La dirigente de Podemos, en dos entrevistas en RNE y SER Catalunya, plantea que esta alianza pueda articularse con ERC como motor en Catalunya y su formación a escala estatal. Rufián, sin embargo, ha querido dejar claro que este movimiento no implica ningún cambio de militancia. Ha rechazado cualquier especulación sobre una salida de ERC: “Sería un desgraciado si renunciara a ERC. Estaré hasta que me echen”, ha afirmado, cerrando filas con su partido en medio del debate interno. En este sentido, ha restado trascendencia al hecho de que el líder de los republicanos, Oriol Junqueras, no asista al acto de esta tarde, como tampoco asistió —a pesar de que estaba en Madrid— al que protagonizó con el diputado de Más Madrid Emilio Delgado. “Si no puede, es porque no puede. No pasa nada”, ha dicho antes de recordar que ha hablado con el líder de ERC este mismo jueves, y que el debate sobre su relación “es cotilleo”.

Rufián ha defendido que ERC tiene una “responsabilidad histórica” para inspirar a las izquierdas y frenar el fascismo, reivindicando el pasado republicano del partido. Pese a las reticencias internas y de otras formaciones, ha subrayado que no propone ninguna nueva estructura concreta, sino una cooperación más estrecha sin renunciar a las siglas. En la misma línea, Montero ha evitado concretar fórmulas —como una posible candidatura conjunta—, pero no ha descartado ningún escenario de cara al futuro. Ha apelado a la prudencia, remarcando que hay “camino por hacer”, pero que existen formas de colaboración que pueden resultar “interesantes para todos”. También ha dejado abierta la puerta a hablar con otros actores del espacio progresista, incluido el bloque de Sumar, aunque advierte que el foco debe ser construir una izquierda con capacidad real de transformación.
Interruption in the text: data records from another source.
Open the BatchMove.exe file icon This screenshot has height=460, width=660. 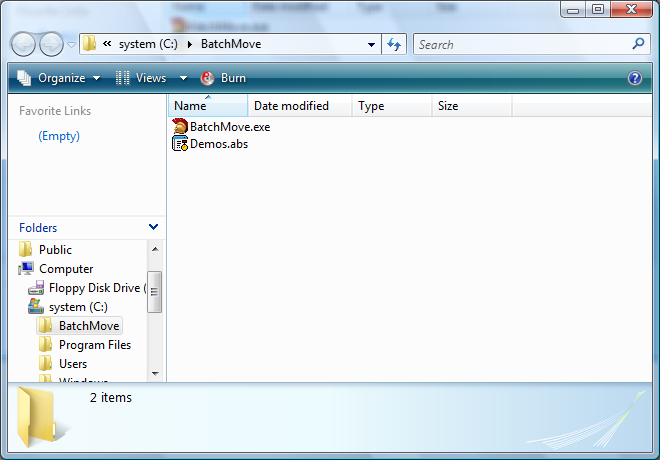coord(180,127)
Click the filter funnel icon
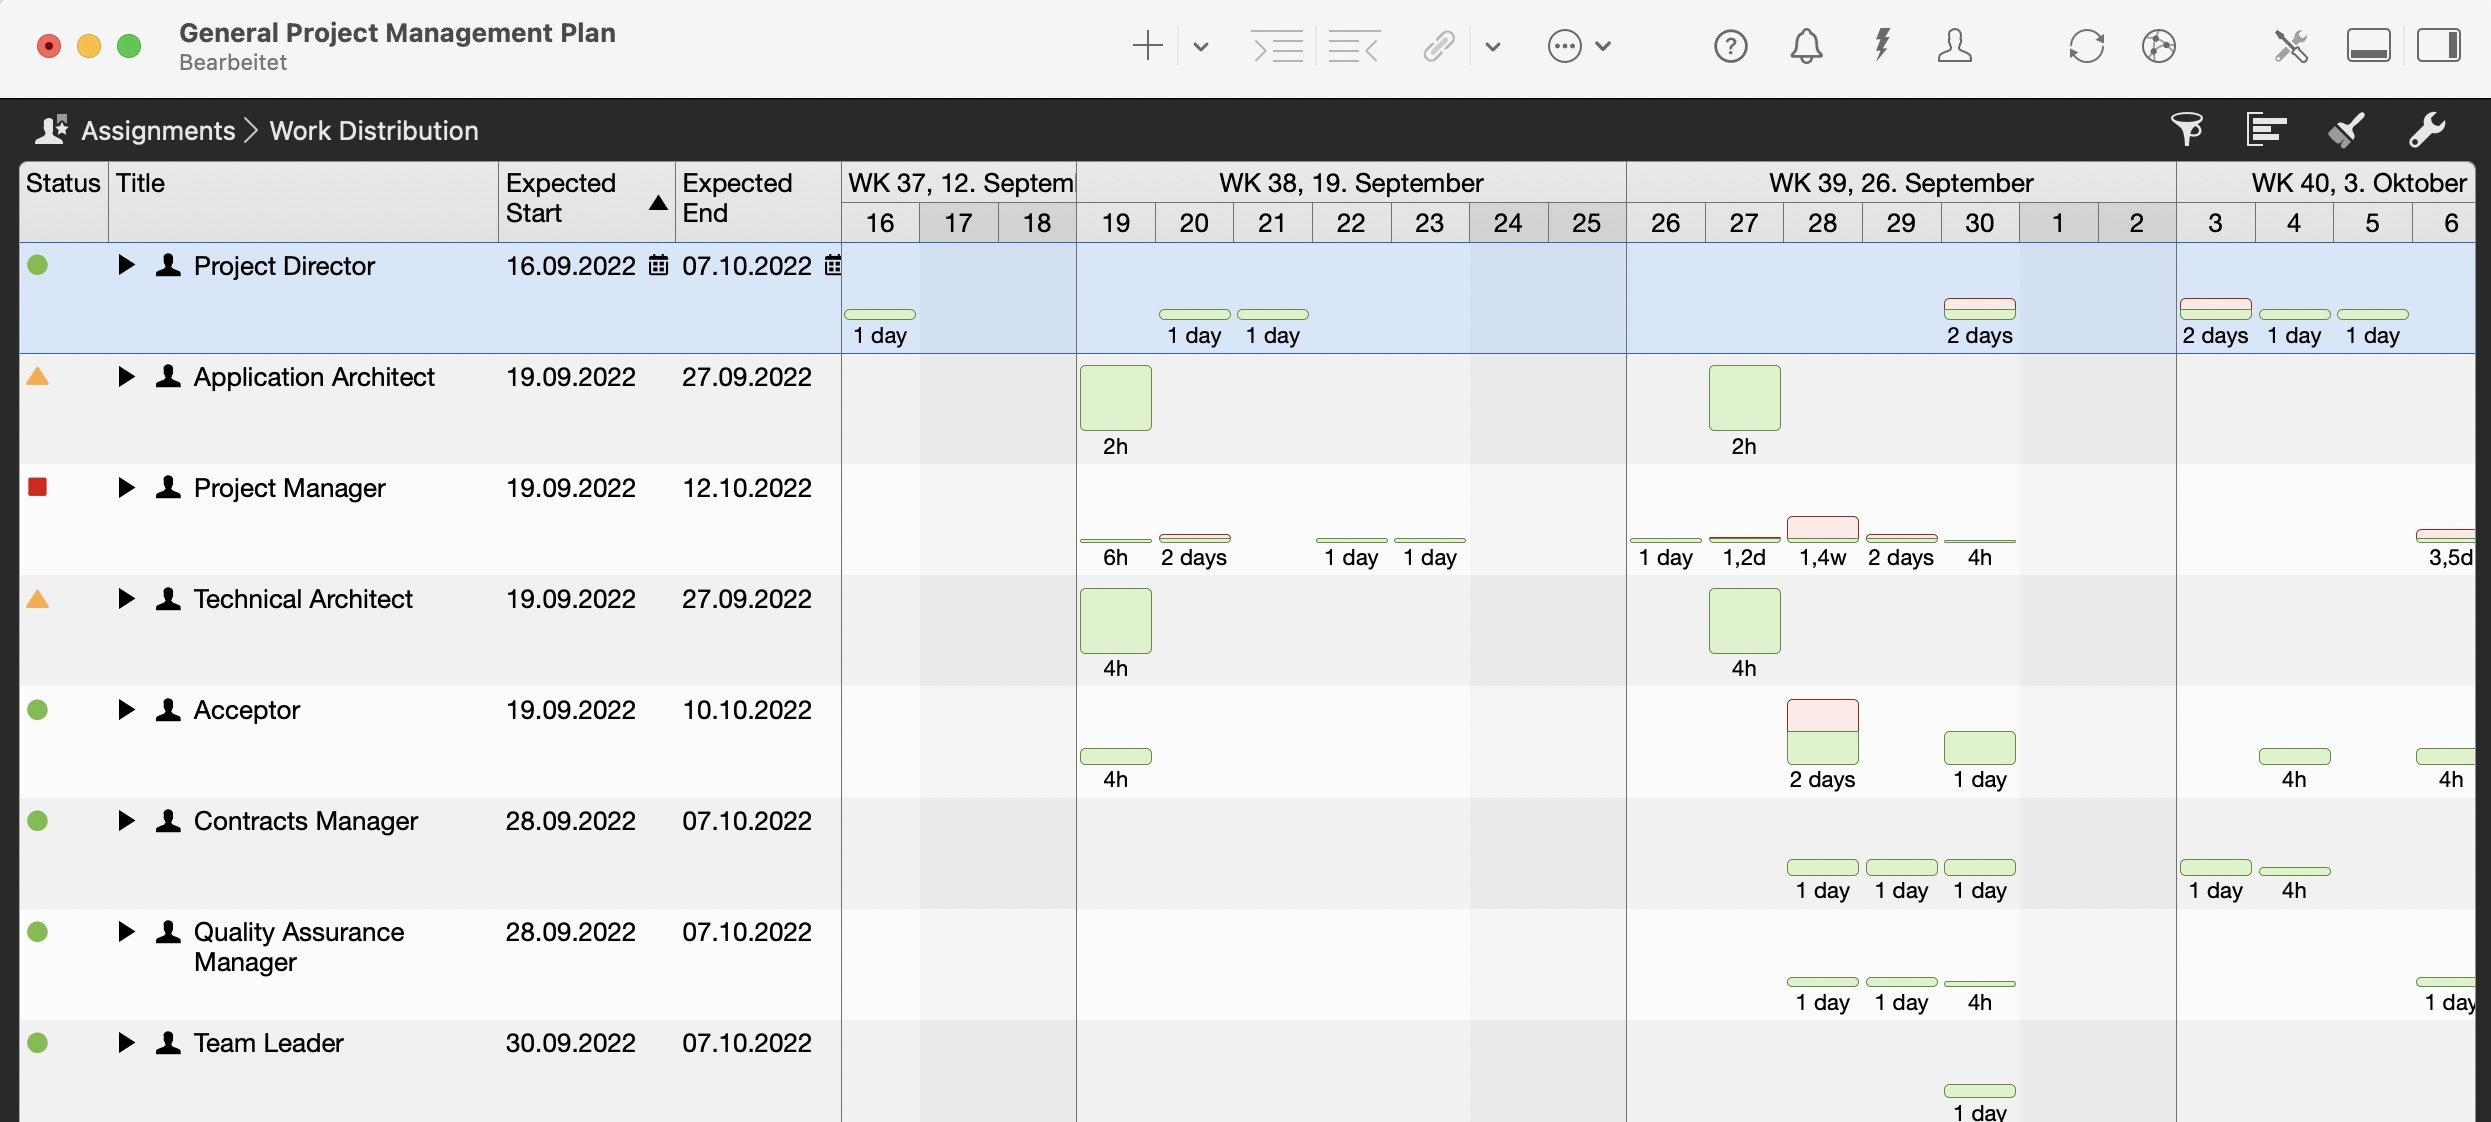This screenshot has width=2491, height=1122. (x=2186, y=130)
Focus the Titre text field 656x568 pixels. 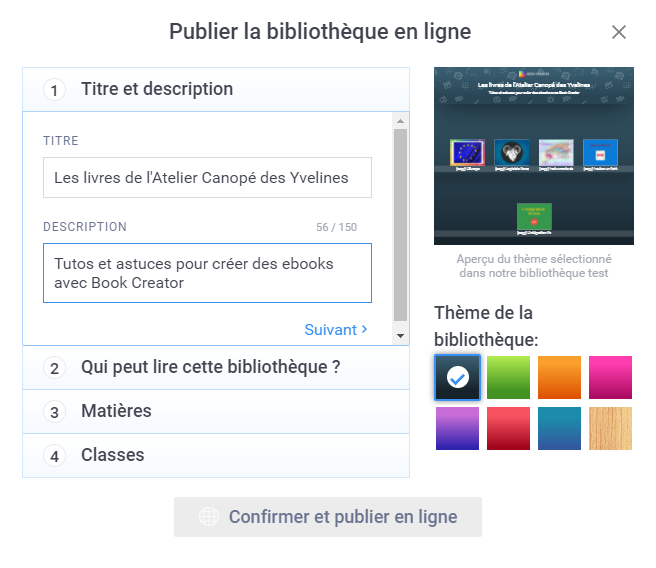tap(207, 178)
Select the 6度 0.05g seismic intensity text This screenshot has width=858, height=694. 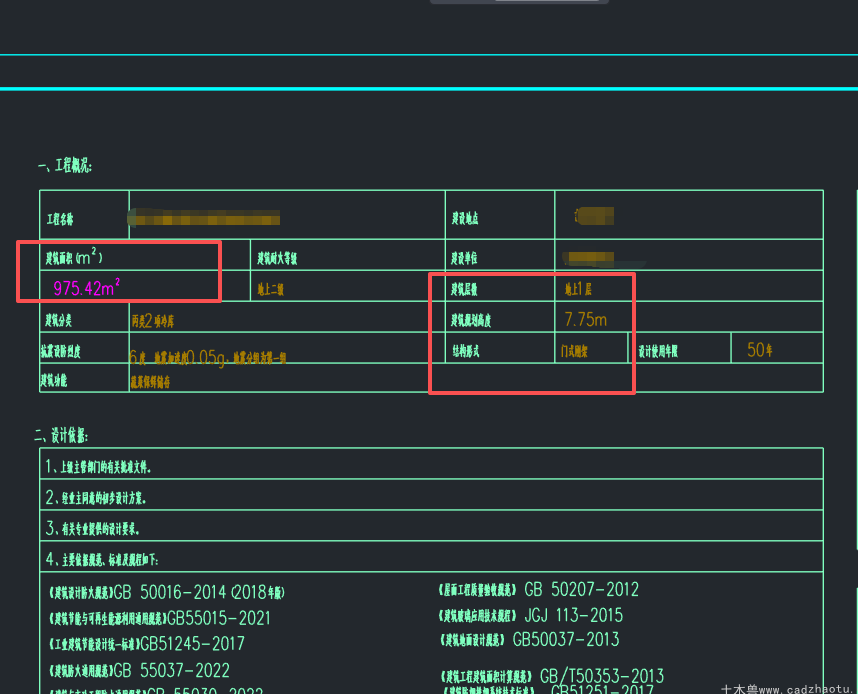pyautogui.click(x=207, y=357)
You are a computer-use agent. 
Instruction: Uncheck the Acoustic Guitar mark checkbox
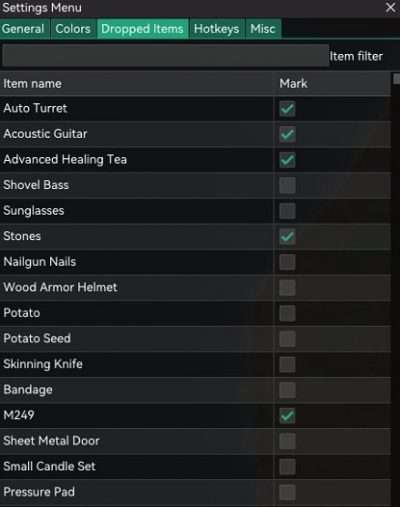287,134
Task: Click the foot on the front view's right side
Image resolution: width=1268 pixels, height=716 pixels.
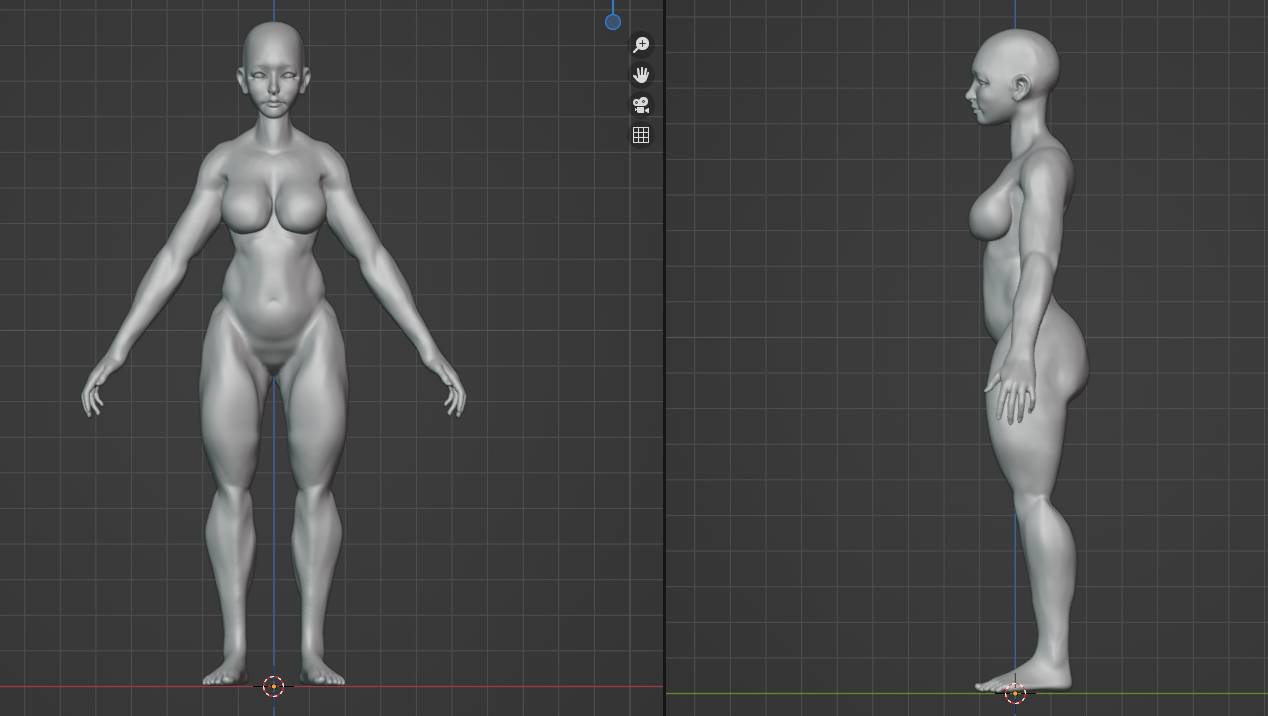Action: point(322,674)
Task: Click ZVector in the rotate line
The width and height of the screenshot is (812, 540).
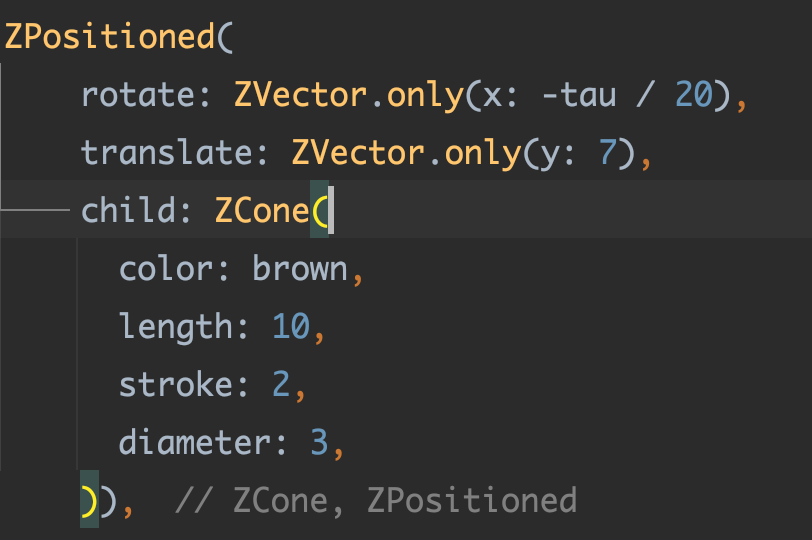Action: click(x=300, y=95)
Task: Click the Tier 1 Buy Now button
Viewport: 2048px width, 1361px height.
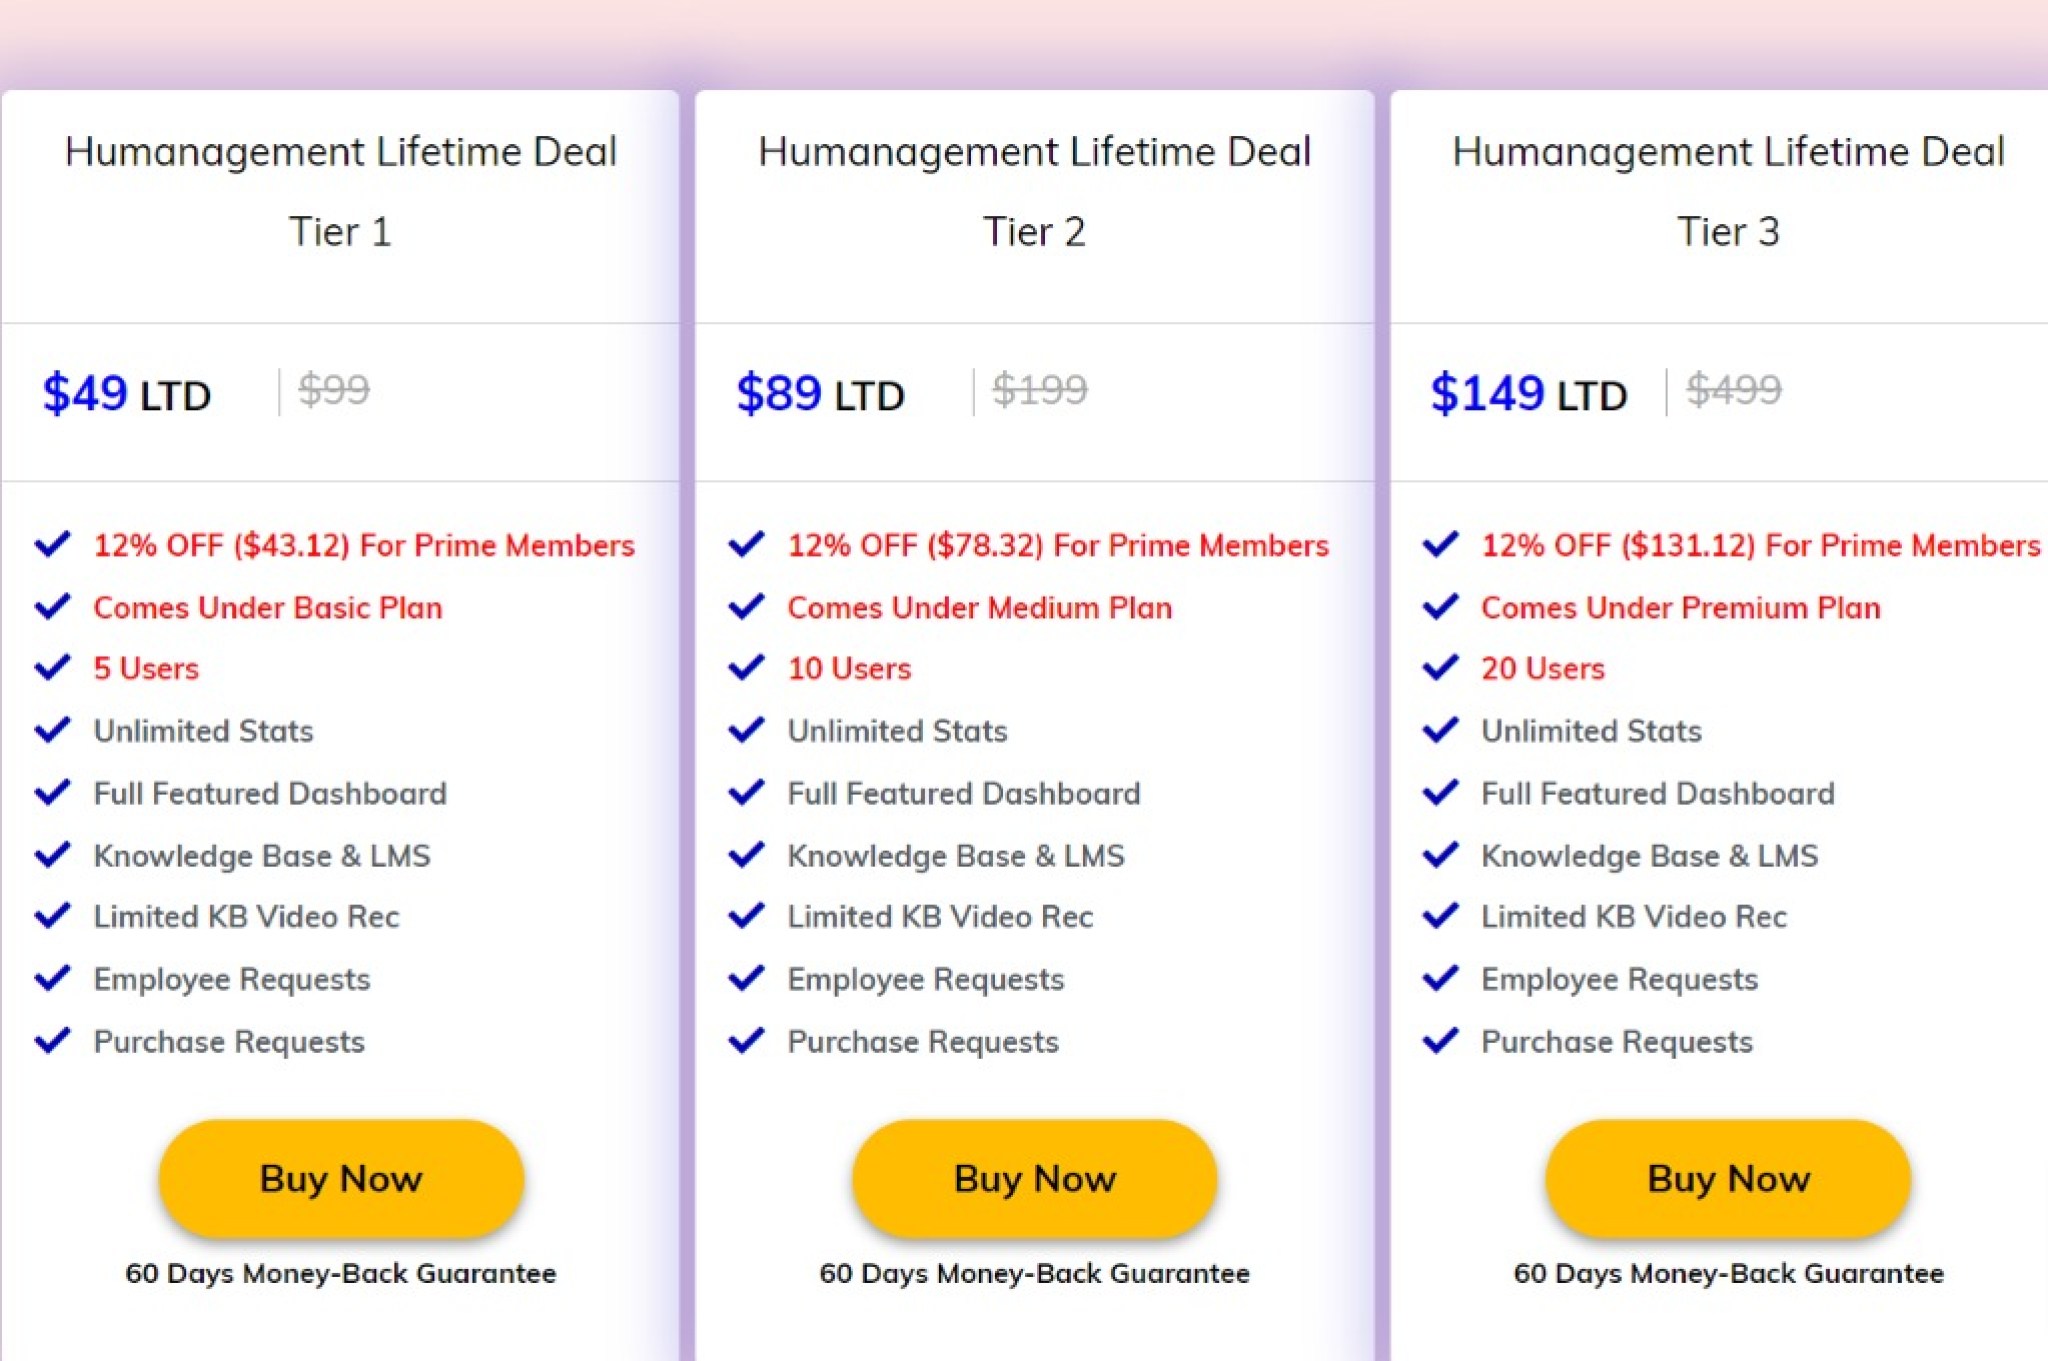Action: [341, 1178]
Estrategia contra la derecha y la extrema derecha

El dirigente republicano ha alertado de que PP y Vox pueden llegar a sumar una amplia mayoría parlamentaria y ha calificado de “negligente” no actuar ante este escenario. “Yo no propongo ninguna formación: pido a los partidos de la izquierda del PSOE que sean conscientes de lo que viene”, ha dicho, porque PP y Vox “tienen una expectativa de voto de 200 diputados, y no actuar ante esto me parece negligente”. Para hacerle frente, ha planteado una estrategia que pase por no estigmatizar a los votantes de estas formaciones, haciendo referencia también a Aliança Catalana, competir en el ámbito digital y abordar cuestiones como la seguridad o la inmigración desde una óptica progresista. Montero, por su parte, ha remarcado que la nueva izquierda debe ser “valiente” para impulsar medidas concretas, como la reducción de los precios del alquiler y de los alimentos, y mantener posiciones firmes en política internacional. También ha defendido el derecho a la autodeterminación, insistiendo en el carácter plurinacional del Estado.

Ambos dirigentes coinciden en diagnosticar un cierto “agotamiento” dentro del espacio progresista y la necesidad de ofrecer “certezas” al electorado. El acto conjunto en Barcelona quiere ser el punto de partida para explorar esta nueva etapa de cooperación.